Extracted data entries:
-=-=-=-=-
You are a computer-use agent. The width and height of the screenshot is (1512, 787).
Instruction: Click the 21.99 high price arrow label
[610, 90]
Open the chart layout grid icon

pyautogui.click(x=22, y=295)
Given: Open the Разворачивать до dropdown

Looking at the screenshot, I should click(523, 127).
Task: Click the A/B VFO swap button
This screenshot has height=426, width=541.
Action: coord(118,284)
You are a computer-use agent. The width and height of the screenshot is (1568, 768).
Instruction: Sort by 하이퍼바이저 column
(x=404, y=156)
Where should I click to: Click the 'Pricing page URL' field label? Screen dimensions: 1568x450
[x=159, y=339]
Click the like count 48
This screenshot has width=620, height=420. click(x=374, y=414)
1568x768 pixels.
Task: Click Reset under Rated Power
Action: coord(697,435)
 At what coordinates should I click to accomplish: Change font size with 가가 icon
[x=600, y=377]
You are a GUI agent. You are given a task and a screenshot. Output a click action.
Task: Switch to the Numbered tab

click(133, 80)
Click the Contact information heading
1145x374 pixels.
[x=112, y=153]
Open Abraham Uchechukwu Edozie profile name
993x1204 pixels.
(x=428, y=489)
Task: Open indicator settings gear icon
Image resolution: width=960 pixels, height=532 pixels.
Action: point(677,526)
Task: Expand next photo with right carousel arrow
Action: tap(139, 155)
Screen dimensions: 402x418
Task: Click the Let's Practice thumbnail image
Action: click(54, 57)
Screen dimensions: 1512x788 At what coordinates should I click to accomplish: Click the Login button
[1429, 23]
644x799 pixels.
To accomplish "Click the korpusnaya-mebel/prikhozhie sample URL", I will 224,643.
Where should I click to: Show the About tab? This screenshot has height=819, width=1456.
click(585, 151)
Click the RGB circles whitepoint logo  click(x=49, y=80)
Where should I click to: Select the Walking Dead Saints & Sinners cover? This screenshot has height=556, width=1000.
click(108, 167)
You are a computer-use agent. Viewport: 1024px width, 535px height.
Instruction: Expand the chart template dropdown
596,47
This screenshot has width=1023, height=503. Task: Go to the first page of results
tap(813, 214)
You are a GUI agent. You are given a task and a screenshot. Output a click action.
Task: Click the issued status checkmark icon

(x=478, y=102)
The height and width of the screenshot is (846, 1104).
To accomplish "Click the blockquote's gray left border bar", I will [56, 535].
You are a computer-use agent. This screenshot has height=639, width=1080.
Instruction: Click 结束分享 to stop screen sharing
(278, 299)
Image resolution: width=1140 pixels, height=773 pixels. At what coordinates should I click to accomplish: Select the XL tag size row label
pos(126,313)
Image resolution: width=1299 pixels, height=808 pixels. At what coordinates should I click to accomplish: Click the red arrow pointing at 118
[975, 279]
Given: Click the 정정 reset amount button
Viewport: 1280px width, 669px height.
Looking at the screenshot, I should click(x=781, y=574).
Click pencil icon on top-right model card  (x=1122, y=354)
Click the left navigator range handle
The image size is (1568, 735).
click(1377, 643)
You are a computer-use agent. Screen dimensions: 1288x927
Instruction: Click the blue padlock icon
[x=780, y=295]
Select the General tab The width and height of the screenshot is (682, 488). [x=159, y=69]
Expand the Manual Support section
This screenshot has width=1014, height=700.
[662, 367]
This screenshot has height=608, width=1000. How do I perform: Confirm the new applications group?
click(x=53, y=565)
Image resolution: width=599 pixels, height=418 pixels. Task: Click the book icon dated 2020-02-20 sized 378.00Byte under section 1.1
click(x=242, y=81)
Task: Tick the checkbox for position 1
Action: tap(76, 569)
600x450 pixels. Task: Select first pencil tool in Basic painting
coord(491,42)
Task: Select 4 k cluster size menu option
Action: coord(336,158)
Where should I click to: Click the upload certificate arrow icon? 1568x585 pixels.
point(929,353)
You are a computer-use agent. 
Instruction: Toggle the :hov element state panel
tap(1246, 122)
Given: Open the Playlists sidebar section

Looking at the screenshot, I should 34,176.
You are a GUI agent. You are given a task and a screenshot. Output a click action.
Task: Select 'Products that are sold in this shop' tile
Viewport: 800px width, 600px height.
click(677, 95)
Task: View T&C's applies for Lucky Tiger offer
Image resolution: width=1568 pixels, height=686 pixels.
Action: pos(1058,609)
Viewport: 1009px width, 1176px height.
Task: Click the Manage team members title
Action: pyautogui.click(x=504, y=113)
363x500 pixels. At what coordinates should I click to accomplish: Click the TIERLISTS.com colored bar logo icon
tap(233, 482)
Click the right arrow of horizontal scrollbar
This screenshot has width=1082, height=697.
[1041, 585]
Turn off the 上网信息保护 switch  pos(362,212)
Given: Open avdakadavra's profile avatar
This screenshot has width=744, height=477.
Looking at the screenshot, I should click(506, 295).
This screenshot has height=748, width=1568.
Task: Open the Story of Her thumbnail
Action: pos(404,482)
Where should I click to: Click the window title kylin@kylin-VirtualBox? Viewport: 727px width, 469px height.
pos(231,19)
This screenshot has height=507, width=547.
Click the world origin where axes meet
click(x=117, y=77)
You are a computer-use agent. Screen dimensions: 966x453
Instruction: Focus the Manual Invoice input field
-=-=-=-=-
To do: Word for word, write out all of the entries again.

Solution to this exercise:
You are a computer-use agent. The width and height of the screenshot is (1512, 787).
Instruction: Click the 21.99 high price arrow label
[610, 90]
Open the chart layout grid icon

pyautogui.click(x=22, y=295)
Given: Open the Разворачивать до dropdown

Looking at the screenshot, I should click(523, 127).
Task: Click the A/B VFO swap button
This screenshot has height=426, width=541.
Action: coord(118,284)
You are a computer-use agent. The width and height of the screenshot is (1568, 768).
Instruction: Sort by 하이퍼바이저 column
(x=404, y=156)
Where should I click to: Click the 'Pricing page URL' field label? Screen dimensions: 1568x450
[x=159, y=339]
Click the like count 48
This screenshot has width=620, height=420. click(x=374, y=414)
1568x768 pixels.
Task: Click Reset under Rated Power
Action: coord(697,435)
 At what coordinates should I click to accomplish: Change font size with 가가 icon
[x=600, y=377]
You are a GUI agent. You are given a task and a screenshot. Output a click action.
Task: Switch to the Numbered tab

click(133, 80)
Click the Contact information heading
1145x374 pixels.
[x=112, y=153]
Open Abraham Uchechukwu Edozie profile name
993x1204 pixels.
(x=428, y=489)
Task: Open indicator settings gear icon
Image resolution: width=960 pixels, height=532 pixels.
Action: point(677,526)
Task: Expand next photo with right carousel arrow
Action: tap(139, 155)
Screen dimensions: 402x418
Task: Click the Let's Practice thumbnail image
Action: click(54, 57)
Screen dimensions: 1512x788 At what coordinates should I click to accomplish: Click the Login button
[1429, 23]
644x799 pixels.
To accomplish "Click the korpusnaya-mebel/prikhozhie sample URL", I will 224,643.
Where should I click to: Show the About tab? This screenshot has height=819, width=1456.
click(585, 151)
Click the RGB circles whitepoint logo  click(x=49, y=80)
Where should I click to: Select the Walking Dead Saints & Sinners cover? This screenshot has height=556, width=1000.
click(108, 167)
You are a computer-use agent. Viewport: 1024px width, 535px height.
Instruction: Expand the chart template dropdown
596,47
This screenshot has width=1023, height=503. Task: Go to the first page of results
tap(813, 214)
You are a GUI agent. You are given a task and a screenshot. Output a click action.
Task: Click the issued status checkmark icon

(x=478, y=102)
The height and width of the screenshot is (846, 1104).
To accomplish "Click the blockquote's gray left border bar", I will [56, 535].
You are a computer-use agent. This screenshot has height=639, width=1080.
Instruction: Click 结束分享 to stop screen sharing
(278, 299)
Image resolution: width=1140 pixels, height=773 pixels. At what coordinates should I click to accomplish: Select the XL tag size row label
pos(126,313)
Image resolution: width=1299 pixels, height=808 pixels. At what coordinates should I click to accomplish: Click the red arrow pointing at 118
[975, 279]
Given: Click the 정정 reset amount button
Viewport: 1280px width, 669px height.
Looking at the screenshot, I should click(x=781, y=574).
Click pencil icon on top-right model card  (x=1122, y=354)
Click the left navigator range handle
The image size is (1568, 735).
click(1377, 643)
You are a computer-use agent. Screen dimensions: 1288x927
Instruction: Click the blue padlock icon
[x=780, y=295]
Select the General tab The width and height of the screenshot is (682, 488). [x=159, y=69]
Expand the Manual Support section
This screenshot has width=1014, height=700.
[662, 367]
This screenshot has height=608, width=1000. How do I perform: Confirm the new applications group?
click(x=53, y=565)
Image resolution: width=599 pixels, height=418 pixels. Task: Click the book icon dated 2020-02-20 sized 378.00Byte under section 1.1
click(x=242, y=81)
Task: Tick the checkbox for position 1
Action: tap(76, 569)
600x450 pixels. Task: Select first pencil tool in Basic painting
coord(491,42)
Task: Select 4 k cluster size menu option
Action: coord(336,158)
Where should I click to: Click the upload certificate arrow icon? 1568x585 pixels.
point(929,353)
You are a computer-use agent. 
Instruction: Toggle the :hov element state panel
tap(1246, 122)
Given: Open the Playlists sidebar section

Looking at the screenshot, I should 34,176.
You are a GUI agent. You are given a task and a screenshot. Output a click action.
Task: Select 'Products that are sold in this shop' tile
Viewport: 800px width, 600px height.
click(677, 95)
Task: View T&C's applies for Lucky Tiger offer
Image resolution: width=1568 pixels, height=686 pixels.
Action: pos(1058,609)
Viewport: 1009px width, 1176px height.
Task: Click the Manage team members title
Action: pyautogui.click(x=504, y=113)
363x500 pixels. At what coordinates should I click to accomplish: Click the TIERLISTS.com colored bar logo icon
tap(233, 482)
Click the right arrow of horizontal scrollbar
This screenshot has width=1082, height=697.
[1041, 585]
Turn off the 上网信息保护 switch  pos(362,212)
Given: Open avdakadavra's profile avatar
This screenshot has width=744, height=477.
Looking at the screenshot, I should click(506, 295).
This screenshot has height=748, width=1568.
Task: Open the Story of Her thumbnail
Action: pos(404,482)
Where should I click to: Click the window title kylin@kylin-VirtualBox? Viewport: 727px width, 469px height.
pos(231,19)
This screenshot has height=507, width=547.
Click the world origin where axes meet
click(x=117, y=77)
You are a computer-use agent. Screen dimensions: 966x453
Instruction: Focus the Manual Invoice input field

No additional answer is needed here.